**Excerpted data:**
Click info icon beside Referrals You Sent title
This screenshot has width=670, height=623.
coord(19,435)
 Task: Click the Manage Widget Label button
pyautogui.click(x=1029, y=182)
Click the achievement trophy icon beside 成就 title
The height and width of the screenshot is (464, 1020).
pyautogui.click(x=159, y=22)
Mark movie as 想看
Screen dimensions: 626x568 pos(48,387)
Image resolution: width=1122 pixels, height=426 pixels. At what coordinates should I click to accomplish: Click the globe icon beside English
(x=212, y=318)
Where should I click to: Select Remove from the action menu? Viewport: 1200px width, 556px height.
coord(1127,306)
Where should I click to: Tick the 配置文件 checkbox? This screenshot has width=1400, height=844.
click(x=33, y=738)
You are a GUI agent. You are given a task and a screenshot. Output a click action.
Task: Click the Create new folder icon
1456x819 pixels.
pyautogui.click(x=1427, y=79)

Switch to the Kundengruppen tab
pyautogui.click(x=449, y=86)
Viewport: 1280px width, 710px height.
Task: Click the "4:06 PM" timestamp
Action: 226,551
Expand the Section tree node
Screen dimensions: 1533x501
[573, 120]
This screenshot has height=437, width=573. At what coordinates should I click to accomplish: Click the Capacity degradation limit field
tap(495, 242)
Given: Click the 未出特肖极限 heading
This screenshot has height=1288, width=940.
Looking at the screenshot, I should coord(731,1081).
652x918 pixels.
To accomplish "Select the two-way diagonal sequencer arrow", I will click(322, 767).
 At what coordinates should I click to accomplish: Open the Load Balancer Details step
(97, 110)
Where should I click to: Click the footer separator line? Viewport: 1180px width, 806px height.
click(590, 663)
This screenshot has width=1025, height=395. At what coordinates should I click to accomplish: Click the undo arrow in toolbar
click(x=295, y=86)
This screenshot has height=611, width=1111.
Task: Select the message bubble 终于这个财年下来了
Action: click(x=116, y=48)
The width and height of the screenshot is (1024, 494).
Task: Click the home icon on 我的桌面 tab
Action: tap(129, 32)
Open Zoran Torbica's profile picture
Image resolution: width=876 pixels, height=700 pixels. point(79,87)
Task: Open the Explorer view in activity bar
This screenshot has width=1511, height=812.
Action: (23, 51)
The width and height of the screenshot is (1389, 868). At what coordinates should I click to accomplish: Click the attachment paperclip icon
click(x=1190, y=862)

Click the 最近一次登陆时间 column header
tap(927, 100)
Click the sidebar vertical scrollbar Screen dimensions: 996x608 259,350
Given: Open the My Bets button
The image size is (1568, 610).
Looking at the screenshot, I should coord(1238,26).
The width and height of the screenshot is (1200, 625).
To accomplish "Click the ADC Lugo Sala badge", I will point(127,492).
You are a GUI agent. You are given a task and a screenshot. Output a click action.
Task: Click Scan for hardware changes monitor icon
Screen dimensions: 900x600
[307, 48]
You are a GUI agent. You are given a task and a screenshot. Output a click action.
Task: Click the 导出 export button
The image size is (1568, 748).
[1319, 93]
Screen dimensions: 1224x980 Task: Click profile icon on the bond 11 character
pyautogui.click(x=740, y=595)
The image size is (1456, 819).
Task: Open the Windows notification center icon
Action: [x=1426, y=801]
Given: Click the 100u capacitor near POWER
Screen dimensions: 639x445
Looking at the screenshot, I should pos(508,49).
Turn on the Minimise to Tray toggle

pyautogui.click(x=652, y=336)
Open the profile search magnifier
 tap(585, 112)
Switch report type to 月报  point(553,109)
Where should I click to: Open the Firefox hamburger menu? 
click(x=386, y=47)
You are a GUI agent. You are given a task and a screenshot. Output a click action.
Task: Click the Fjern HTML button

**Task instructions:** Can you rewrite the listing above with "GUI agent" changed to "screen assistant" everywhere and nothing else altered?

**Response for this exercise:**
Click info icon beside Referrals You Sent title
This screenshot has width=670, height=623.
coord(19,435)
 Task: Click the Manage Widget Label button
pyautogui.click(x=1029, y=182)
Click the achievement trophy icon beside 成就 title
The height and width of the screenshot is (464, 1020).
pyautogui.click(x=159, y=22)
Mark movie as 想看
Screen dimensions: 626x568 pos(48,387)
Image resolution: width=1122 pixels, height=426 pixels. At what coordinates should I click to accomplish: Click the globe icon beside English
(x=212, y=318)
Where should I click to: Select Remove from the action menu? Viewport: 1200px width, 556px height.
coord(1127,306)
Where should I click to: Tick the 配置文件 checkbox? This screenshot has width=1400, height=844.
click(x=33, y=738)
You are a screen assistant. You are given a task and a screenshot. Output a click action.
Task: Click the Create new folder icon
1456x819 pixels.
pyautogui.click(x=1427, y=79)

Switch to the Kundengruppen tab
pyautogui.click(x=449, y=86)
Viewport: 1280px width, 710px height.
Task: Click the "4:06 PM" timestamp
Action: 226,551
Expand the Section tree node
Screen dimensions: 1533x501
[573, 120]
This screenshot has height=437, width=573. At what coordinates should I click to accomplish: Click the Capacity degradation limit field
tap(495, 242)
Given: Click the 未出特肖极限 heading
This screenshot has height=1288, width=940.
Looking at the screenshot, I should coord(731,1081).
652x918 pixels.
To accomplish "Select the two-way diagonal sequencer arrow", I will click(322, 767).
 At what coordinates should I click to accomplish: Open the Load Balancer Details step
(97, 110)
Where should I click to: Click the footer separator line? Viewport: 1180px width, 806px height.
click(590, 663)
This screenshot has width=1025, height=395. At what coordinates should I click to accomplish: Click the undo arrow in toolbar
click(x=295, y=86)
This screenshot has height=611, width=1111.
Task: Select the message bubble 终于这个财年下来了
Action: click(x=116, y=48)
The width and height of the screenshot is (1024, 494).
Task: Click the home icon on 我的桌面 tab
Action: tap(129, 32)
Open Zoran Torbica's profile picture
Image resolution: width=876 pixels, height=700 pixels. point(79,87)
Task: Open the Explorer view in activity bar
This screenshot has width=1511, height=812.
Action: (23, 51)
The width and height of the screenshot is (1389, 868). At what coordinates should I click to accomplish: Click the attachment paperclip icon
click(x=1190, y=862)

Click the 最近一次登陆时间 column header
tap(927, 100)
Click the sidebar vertical scrollbar Screen dimensions: 996x608 259,350
Given: Open the My Bets button
The image size is (1568, 610).
Looking at the screenshot, I should coord(1238,26).
The width and height of the screenshot is (1200, 625).
To accomplish "Click the ADC Lugo Sala badge", I will point(127,492).
You are a screen assistant. You are given a task and a screenshot. Output a click action.
Task: Click Scan for hardware changes monitor icon
Screen dimensions: 900x600
[307, 48]
You are a screen assistant. You are given a task and a screenshot. Output a click action.
Task: Click the 导出 export button
The image size is (1568, 748).
[1319, 93]
Screen dimensions: 1224x980 Task: Click profile icon on the bond 11 character
pyautogui.click(x=740, y=595)
The image size is (1456, 819).
Task: Open the Windows notification center icon
Action: [x=1426, y=801]
Given: Click the 100u capacitor near POWER
Screen dimensions: 639x445
Looking at the screenshot, I should pos(508,49).
Turn on the Minimise to Tray toggle

pyautogui.click(x=652, y=336)
Open the profile search magnifier
 tap(585, 112)
Switch report type to 月报  point(553,109)
Where should I click to: Open the Firefox hamburger menu? 
click(x=386, y=47)
You are a screen assistant. You are given a task and a screenshot. Output a click action.
Task: Click the Fjern HTML button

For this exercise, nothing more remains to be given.